Monday, June 13, 2005

Road pricing

Having spent a fortune on French Autoroutes over the last two weeks the last thing I needed to read when getting back was the Economist urging road pricing on Britain. Nevetheless French autoroutes are very well maintained, and mostly empty, which does rather make one more inclined to the idea.

Of course The Economist (and government-ish) isn't proposing simple tolls. It wants pricing which is varied according to congestion, ie at busy times prices will rise and at quiet times it will fall. The London congestion charge already does this in a simple way -- early mornings and late at night it is free, and in the daytime it is not.

So on the face of it it seems a good idea. Allocating scarce resources by first-come, first-served queues is now only really advocated by Tory MPs and party members. Britain's roads are massively congested a peak times.

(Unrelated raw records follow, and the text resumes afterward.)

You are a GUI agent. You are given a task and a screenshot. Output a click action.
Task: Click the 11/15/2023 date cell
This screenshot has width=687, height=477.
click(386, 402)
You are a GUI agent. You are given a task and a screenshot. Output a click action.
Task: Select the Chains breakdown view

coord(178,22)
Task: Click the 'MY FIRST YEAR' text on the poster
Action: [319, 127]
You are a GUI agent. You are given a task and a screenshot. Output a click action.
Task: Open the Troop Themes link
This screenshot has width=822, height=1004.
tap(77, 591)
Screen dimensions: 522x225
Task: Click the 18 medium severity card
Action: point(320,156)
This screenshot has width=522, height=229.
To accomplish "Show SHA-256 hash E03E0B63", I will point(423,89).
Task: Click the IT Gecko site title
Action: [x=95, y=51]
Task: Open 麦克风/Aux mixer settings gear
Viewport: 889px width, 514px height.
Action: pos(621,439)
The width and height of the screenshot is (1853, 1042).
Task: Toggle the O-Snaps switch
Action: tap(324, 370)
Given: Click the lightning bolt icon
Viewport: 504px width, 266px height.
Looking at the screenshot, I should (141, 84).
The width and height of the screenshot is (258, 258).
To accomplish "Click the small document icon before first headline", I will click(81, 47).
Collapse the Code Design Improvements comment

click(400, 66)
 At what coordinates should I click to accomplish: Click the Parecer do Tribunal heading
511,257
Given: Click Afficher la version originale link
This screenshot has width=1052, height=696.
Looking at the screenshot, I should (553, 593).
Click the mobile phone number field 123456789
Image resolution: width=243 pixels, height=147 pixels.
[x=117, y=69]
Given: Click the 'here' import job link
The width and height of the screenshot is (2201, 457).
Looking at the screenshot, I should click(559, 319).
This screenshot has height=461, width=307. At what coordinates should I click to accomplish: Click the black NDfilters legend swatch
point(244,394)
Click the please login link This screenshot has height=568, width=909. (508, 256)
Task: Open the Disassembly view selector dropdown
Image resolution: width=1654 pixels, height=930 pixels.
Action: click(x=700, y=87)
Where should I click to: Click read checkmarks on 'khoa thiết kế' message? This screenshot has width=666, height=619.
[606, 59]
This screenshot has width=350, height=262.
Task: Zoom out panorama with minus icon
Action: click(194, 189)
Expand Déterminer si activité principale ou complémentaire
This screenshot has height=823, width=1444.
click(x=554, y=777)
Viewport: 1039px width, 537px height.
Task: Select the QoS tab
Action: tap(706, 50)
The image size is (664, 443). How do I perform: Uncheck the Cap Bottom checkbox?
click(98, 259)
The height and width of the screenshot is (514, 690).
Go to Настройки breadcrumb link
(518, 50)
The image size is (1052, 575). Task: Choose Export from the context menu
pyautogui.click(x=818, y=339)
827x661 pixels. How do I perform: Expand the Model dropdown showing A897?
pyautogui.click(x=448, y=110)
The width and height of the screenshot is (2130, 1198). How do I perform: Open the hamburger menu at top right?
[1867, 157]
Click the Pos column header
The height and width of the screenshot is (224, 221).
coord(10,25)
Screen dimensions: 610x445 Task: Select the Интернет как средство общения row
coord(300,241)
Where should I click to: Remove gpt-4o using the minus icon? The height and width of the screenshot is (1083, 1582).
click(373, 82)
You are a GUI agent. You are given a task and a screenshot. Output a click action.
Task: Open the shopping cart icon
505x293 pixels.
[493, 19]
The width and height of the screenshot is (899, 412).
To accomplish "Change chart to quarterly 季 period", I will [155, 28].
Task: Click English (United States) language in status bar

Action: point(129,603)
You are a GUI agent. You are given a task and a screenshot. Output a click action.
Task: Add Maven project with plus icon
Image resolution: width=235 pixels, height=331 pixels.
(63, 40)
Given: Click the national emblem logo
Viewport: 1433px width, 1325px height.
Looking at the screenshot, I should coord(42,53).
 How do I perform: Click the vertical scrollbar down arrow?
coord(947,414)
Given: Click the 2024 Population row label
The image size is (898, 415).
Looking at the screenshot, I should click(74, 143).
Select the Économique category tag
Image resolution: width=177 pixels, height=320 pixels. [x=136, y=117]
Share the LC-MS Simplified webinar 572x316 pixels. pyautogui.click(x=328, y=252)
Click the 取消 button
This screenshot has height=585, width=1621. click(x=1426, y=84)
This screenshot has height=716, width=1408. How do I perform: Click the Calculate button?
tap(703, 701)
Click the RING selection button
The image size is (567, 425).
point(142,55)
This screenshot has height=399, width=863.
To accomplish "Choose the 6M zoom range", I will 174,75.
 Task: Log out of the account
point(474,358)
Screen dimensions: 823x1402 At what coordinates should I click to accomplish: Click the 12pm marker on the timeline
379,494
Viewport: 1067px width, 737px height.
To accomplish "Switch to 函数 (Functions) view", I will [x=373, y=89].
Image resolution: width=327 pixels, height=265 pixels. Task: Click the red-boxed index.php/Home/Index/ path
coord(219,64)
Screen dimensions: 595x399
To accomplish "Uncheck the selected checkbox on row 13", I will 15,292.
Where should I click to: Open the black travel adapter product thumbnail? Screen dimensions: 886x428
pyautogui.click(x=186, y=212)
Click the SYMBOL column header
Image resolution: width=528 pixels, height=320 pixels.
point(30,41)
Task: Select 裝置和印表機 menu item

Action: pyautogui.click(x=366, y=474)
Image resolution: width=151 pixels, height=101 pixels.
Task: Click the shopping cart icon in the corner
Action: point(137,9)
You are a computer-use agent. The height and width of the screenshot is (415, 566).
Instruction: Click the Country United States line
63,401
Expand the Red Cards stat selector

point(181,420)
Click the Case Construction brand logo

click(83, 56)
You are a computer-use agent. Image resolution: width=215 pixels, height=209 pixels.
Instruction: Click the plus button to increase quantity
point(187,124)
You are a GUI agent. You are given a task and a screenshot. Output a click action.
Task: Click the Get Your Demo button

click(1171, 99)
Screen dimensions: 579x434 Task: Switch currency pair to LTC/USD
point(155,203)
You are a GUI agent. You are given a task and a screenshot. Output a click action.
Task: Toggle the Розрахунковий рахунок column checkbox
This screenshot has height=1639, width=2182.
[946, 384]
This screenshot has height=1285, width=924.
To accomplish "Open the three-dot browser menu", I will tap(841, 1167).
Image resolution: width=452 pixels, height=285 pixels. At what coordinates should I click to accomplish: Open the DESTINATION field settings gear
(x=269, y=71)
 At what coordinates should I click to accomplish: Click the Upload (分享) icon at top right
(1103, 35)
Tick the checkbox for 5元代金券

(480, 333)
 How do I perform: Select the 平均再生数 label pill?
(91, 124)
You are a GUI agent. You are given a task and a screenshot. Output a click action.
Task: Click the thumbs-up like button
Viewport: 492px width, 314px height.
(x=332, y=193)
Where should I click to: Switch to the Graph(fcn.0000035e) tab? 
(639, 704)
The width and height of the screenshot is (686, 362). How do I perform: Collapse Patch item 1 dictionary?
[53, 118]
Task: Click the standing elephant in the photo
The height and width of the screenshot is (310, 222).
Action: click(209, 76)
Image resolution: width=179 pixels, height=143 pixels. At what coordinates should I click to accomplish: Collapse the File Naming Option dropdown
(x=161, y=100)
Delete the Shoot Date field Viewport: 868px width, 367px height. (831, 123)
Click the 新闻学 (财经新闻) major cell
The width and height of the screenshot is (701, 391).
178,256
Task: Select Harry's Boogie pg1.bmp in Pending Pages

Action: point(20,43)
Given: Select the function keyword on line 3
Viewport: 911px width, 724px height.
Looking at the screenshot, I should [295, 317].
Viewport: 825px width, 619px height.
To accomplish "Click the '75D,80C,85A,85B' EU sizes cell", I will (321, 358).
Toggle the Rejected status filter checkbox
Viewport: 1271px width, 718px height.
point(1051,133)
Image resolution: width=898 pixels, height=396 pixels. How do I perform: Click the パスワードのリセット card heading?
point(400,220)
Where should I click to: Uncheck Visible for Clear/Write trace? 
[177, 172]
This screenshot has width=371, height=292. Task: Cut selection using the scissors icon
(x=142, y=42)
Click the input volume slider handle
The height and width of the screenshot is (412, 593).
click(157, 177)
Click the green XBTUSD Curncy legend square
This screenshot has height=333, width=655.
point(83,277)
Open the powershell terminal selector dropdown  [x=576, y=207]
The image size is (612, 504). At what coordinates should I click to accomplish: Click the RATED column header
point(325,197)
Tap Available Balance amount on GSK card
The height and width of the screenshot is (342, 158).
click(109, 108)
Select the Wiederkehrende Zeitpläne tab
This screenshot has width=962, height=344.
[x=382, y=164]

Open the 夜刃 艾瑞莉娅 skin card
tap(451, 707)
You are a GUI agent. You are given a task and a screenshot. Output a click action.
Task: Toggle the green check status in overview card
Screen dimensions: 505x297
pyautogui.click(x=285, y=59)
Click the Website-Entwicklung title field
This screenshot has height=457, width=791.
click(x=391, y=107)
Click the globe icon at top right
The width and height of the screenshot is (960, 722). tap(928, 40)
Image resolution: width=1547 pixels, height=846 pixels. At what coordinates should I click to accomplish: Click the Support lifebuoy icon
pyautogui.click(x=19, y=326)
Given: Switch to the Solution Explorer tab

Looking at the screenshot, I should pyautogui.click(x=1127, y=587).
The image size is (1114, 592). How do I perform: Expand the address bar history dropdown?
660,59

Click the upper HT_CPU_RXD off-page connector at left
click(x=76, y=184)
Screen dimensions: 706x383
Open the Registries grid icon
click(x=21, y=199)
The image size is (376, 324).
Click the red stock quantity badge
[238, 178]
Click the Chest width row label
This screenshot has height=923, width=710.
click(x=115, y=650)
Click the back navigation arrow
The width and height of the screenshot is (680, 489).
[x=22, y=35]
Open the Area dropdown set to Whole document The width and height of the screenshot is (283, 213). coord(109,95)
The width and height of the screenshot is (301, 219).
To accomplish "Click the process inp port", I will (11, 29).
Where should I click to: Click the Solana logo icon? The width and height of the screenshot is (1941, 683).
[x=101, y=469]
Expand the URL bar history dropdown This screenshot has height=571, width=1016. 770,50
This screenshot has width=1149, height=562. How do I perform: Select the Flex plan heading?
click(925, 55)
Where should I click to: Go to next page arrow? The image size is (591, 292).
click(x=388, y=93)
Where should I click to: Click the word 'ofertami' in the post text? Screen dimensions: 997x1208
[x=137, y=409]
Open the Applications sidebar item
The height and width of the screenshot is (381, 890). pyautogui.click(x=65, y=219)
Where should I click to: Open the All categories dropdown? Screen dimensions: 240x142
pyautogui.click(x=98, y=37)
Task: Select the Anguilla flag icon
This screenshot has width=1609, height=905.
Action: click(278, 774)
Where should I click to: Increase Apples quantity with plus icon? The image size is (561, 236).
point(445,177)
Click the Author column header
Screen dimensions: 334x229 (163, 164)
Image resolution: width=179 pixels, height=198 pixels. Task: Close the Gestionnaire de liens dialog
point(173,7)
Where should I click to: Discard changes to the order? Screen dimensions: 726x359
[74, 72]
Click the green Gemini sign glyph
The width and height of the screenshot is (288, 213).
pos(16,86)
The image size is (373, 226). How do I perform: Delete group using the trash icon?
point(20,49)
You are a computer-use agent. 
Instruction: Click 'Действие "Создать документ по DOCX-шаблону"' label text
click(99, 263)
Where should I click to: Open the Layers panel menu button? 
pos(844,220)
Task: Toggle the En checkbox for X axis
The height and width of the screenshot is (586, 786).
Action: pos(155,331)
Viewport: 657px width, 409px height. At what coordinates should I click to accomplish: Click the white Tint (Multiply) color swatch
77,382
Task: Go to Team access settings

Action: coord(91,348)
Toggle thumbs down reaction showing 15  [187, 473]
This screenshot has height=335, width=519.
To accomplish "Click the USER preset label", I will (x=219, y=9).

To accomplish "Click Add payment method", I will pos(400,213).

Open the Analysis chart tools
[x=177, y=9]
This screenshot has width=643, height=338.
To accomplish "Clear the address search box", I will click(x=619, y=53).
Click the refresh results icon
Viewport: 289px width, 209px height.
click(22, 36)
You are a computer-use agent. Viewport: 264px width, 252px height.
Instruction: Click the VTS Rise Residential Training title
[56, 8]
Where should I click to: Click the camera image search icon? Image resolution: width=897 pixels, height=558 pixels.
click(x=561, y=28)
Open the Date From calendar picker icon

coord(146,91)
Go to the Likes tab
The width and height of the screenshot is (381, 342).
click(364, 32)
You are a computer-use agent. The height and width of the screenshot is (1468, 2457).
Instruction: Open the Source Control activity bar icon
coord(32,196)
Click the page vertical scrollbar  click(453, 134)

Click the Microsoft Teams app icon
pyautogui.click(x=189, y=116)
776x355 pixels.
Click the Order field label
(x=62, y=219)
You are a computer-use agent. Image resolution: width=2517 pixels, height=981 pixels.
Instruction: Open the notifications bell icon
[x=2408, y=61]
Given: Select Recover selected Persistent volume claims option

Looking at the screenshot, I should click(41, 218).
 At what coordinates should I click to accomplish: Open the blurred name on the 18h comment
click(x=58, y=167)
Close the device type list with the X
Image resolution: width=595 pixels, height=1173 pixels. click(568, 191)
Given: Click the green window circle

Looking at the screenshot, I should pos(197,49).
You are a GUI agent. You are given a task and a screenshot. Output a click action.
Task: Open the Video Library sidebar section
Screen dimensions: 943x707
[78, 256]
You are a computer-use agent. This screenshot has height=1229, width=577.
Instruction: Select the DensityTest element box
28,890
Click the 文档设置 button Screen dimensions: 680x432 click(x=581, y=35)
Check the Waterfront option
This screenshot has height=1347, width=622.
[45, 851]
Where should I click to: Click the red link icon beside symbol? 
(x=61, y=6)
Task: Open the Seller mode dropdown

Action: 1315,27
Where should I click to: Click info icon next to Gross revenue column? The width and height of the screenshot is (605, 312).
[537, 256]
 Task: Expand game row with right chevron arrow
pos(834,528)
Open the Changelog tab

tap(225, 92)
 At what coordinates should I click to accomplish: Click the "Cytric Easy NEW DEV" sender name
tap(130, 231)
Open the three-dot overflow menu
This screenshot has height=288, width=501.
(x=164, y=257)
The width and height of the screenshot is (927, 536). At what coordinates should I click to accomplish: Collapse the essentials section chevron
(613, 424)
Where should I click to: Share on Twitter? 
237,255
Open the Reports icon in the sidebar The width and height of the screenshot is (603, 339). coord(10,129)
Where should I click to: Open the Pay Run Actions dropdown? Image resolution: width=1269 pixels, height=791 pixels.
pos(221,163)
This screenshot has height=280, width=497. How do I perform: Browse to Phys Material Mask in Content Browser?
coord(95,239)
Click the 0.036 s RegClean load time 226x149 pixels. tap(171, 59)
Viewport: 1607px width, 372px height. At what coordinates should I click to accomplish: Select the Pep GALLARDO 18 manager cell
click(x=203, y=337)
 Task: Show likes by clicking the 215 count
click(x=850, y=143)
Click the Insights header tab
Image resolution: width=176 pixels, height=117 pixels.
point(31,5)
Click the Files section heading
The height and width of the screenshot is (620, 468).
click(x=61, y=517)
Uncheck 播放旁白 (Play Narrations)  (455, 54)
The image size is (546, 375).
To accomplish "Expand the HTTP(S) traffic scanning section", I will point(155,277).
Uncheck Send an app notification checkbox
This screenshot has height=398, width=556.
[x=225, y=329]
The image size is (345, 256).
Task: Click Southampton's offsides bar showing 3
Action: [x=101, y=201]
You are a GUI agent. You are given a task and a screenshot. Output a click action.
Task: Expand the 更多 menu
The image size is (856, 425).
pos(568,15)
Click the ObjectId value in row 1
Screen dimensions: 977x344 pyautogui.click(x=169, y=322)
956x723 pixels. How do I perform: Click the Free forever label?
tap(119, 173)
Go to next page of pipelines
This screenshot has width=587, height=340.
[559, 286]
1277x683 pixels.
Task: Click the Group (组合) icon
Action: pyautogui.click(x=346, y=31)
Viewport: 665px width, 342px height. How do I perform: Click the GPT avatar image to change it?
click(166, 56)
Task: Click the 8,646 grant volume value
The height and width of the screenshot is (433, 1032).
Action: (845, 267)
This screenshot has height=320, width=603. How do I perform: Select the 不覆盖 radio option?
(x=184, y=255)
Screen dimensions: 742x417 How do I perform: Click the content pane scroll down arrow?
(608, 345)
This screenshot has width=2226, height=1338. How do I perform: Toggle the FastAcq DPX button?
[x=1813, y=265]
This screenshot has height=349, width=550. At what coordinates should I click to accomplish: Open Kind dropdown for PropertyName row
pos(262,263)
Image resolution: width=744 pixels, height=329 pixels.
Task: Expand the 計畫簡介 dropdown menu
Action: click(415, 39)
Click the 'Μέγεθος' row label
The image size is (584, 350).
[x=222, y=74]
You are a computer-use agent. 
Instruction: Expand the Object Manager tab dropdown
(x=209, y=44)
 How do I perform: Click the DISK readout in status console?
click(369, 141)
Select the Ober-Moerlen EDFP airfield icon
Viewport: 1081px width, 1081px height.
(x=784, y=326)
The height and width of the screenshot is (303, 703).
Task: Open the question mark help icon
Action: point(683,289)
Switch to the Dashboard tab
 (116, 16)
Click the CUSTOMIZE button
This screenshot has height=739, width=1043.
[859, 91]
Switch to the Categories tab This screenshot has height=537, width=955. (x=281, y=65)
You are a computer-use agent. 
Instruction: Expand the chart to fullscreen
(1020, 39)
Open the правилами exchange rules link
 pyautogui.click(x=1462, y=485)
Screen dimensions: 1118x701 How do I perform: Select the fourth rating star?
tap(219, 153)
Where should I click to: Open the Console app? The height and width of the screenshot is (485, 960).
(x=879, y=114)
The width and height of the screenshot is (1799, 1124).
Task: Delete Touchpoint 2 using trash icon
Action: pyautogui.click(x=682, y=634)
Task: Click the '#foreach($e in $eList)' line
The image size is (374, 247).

Nevertheless there are many reasons it probably isn't such a good idea. One, you know the introduction of the scheme will be a disaster. Already the schemes are getting ever more complicated with satellite monitoring and GPS etc, and the cost is bound to exceed estimates by about ten times. Two, presumably there are civil liberties concerns. Three, perhaps Boris Johnson was right on one thing. There are precious few things in British life where poor and rich meet on equal terms, and a traffic jam is one of them. Who hasn't been stuck in a tailback and found some pleasure that Jeremy Clarkson was fuming in a BMW M5 behind you?